> _What the task asks_: Count the lines below that contain the word "avatar", and state only that number.

> _Stored items_:
"""
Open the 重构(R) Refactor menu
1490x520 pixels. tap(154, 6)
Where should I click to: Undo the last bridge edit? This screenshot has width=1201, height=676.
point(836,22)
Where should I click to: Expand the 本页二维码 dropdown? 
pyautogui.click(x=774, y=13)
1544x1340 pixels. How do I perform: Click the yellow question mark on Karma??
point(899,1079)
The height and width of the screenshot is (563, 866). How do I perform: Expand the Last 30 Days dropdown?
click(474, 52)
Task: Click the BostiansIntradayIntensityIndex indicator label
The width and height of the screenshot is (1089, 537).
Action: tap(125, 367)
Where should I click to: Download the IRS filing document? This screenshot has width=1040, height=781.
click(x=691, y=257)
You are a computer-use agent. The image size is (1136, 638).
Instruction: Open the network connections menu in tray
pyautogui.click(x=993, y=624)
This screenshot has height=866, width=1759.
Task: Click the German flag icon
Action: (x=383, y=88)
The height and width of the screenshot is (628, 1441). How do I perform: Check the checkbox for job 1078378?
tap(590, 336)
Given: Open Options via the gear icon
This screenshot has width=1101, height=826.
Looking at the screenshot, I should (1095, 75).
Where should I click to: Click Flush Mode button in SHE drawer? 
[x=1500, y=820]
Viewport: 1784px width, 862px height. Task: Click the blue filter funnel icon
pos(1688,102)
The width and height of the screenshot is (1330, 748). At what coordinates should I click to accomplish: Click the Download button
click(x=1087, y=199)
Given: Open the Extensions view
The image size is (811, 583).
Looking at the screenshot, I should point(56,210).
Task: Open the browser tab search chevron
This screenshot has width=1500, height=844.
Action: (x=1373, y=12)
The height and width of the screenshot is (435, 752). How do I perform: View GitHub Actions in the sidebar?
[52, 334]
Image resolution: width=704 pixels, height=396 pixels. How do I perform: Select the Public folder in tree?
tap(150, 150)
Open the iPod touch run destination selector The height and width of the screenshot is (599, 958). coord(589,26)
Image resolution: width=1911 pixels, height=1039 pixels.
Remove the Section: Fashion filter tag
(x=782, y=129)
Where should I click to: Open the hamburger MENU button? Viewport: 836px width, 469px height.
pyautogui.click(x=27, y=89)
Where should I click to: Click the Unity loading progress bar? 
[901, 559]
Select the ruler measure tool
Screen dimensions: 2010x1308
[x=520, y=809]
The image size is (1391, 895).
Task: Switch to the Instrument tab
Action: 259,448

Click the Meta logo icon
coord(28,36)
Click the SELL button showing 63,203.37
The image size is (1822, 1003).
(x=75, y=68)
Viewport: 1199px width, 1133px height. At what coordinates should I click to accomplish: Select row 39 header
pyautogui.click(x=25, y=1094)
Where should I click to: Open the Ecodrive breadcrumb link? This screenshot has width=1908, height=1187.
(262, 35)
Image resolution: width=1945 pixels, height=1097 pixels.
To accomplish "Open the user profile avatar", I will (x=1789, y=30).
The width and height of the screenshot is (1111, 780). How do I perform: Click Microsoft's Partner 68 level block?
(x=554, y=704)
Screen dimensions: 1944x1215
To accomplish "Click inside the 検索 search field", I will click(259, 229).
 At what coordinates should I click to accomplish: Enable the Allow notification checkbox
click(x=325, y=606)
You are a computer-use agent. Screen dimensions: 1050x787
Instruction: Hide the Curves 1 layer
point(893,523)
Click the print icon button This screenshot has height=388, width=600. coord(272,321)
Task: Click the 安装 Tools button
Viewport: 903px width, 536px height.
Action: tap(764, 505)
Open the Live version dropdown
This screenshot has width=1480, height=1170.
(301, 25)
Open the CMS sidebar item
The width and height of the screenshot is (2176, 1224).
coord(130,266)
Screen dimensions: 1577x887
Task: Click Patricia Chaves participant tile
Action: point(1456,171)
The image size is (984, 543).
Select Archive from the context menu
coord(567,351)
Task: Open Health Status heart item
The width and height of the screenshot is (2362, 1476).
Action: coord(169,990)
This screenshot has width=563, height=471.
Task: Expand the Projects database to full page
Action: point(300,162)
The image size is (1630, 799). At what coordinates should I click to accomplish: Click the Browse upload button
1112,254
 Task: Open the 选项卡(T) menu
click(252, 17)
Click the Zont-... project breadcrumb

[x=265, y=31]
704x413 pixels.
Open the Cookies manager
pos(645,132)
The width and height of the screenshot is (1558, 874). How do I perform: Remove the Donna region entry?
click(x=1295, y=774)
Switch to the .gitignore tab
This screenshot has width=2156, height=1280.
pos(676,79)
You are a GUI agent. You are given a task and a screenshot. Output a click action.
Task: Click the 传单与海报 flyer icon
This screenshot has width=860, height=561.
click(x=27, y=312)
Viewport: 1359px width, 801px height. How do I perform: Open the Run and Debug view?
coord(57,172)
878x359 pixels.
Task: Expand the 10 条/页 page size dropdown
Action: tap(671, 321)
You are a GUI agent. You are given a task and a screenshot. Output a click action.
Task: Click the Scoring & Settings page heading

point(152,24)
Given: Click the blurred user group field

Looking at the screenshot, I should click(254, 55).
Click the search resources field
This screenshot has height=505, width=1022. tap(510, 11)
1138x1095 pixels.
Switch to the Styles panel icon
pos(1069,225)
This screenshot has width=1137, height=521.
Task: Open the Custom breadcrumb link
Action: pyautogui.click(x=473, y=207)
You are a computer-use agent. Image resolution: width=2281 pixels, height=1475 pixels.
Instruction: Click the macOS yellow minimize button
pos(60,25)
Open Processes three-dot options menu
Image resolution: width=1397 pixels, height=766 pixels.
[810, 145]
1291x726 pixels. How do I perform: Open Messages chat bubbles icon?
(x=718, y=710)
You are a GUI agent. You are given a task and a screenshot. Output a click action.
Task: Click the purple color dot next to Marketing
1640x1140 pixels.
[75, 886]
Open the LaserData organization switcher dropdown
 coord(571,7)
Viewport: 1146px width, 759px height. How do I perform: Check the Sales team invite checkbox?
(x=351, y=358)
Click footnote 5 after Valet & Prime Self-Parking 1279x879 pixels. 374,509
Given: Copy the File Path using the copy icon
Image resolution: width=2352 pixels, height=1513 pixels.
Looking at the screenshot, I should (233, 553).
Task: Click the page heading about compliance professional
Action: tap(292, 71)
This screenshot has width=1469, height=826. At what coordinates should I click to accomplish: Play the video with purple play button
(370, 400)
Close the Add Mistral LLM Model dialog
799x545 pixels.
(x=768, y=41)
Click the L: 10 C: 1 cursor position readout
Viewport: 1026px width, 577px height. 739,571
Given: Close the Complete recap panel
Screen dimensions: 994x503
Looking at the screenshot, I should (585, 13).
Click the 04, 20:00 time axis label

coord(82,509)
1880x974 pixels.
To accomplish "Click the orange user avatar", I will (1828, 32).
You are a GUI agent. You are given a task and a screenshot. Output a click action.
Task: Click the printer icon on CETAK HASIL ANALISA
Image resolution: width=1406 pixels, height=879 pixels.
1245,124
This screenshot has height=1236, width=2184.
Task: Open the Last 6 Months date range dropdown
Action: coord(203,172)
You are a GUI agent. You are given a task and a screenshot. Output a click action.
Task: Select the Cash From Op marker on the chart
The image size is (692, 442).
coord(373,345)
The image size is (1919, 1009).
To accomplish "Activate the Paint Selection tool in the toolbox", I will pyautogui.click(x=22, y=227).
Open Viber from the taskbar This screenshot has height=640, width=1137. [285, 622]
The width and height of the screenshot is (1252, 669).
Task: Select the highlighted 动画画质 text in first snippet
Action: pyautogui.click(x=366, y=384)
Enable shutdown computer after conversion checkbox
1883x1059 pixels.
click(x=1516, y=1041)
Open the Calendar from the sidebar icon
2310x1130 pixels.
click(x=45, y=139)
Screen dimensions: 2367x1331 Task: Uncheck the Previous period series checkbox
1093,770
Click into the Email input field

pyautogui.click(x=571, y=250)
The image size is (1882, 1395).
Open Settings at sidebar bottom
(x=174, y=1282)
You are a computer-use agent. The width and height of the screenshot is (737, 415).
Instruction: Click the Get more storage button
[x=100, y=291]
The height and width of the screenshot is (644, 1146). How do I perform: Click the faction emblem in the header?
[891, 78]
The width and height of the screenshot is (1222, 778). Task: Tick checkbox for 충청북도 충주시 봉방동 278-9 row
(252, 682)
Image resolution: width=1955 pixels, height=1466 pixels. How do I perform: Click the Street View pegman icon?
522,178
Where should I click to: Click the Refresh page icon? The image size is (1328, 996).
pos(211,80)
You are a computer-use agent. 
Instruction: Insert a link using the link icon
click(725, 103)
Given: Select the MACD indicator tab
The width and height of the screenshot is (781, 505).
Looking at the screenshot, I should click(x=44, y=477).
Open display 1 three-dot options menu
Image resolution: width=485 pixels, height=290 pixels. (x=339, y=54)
"""
> _Response area_: 2